ABOUT THIS EXERCISE:
Figure out the number of lines in the data that hold the string "field". Reply with that figure only.

Stored data:
####################
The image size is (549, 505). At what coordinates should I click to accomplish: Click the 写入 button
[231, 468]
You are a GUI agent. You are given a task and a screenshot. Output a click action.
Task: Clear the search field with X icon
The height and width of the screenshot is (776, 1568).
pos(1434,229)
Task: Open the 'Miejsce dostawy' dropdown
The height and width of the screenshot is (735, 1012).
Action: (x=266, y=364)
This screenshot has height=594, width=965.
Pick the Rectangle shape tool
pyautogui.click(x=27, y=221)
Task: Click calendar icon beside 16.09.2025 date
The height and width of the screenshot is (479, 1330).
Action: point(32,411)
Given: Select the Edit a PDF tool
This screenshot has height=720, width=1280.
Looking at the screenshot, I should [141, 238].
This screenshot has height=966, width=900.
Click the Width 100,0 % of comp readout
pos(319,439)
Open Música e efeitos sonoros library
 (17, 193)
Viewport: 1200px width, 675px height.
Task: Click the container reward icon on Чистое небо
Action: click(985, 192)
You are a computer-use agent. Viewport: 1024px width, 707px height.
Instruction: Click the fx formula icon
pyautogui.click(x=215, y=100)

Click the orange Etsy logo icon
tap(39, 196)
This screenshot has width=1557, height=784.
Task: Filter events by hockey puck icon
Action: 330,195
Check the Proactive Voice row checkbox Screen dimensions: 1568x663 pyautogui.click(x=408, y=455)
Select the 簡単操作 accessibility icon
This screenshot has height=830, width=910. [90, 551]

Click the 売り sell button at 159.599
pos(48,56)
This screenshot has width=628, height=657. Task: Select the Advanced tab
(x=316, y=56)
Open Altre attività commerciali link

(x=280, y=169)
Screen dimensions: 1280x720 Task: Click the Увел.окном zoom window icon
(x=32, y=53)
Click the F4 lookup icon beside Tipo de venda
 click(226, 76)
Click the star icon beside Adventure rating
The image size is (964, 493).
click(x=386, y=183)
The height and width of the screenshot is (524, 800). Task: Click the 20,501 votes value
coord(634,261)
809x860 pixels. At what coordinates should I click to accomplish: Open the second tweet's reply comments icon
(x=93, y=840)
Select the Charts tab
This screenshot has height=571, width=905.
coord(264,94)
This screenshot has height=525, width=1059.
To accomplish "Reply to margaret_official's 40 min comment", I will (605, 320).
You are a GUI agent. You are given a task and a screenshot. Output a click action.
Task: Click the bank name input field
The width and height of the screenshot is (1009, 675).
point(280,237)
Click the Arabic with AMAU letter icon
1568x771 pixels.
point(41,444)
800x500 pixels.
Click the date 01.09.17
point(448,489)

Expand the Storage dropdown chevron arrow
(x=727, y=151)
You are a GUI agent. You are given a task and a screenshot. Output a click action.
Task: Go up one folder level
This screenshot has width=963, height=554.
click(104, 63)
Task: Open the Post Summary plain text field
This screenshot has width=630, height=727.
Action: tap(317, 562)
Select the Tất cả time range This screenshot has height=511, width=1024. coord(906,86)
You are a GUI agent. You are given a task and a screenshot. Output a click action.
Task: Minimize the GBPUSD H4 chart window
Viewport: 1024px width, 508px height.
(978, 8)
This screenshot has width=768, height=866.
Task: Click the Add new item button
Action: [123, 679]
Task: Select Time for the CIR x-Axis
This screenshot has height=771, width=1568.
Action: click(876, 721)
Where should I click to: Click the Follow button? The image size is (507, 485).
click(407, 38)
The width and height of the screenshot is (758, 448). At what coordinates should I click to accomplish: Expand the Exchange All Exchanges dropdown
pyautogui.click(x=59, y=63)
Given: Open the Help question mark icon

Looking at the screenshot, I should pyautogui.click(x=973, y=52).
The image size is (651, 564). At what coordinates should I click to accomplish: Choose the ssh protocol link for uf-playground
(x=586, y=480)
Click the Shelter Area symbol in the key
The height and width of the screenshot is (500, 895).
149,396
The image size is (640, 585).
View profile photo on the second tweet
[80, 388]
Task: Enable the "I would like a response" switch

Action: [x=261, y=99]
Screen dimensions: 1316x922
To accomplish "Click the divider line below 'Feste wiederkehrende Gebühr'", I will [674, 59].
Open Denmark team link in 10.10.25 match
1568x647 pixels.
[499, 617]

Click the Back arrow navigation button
####################
RESULT OF THE TASK:
3